EXERCISE DETAILS:
Format everything from "Task: Click the moonset icon next to 07:58" down to "point(409,153)" as a numbered list, dropping any blank lines.

DATASET RECORDS:
· · · · ·
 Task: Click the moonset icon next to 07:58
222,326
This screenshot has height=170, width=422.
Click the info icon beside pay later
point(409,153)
· · · · ·
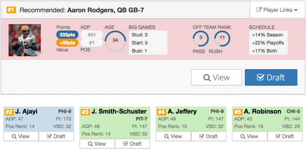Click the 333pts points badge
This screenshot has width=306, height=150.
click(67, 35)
· · · · ·
RESPONSE TO THE EXERCISE:
1.  Task: Click the moonset icon next to 07:58
2. 222,326
3. This screenshot has height=170, width=422.
4. Click the info icon beside pay later
5. point(409,153)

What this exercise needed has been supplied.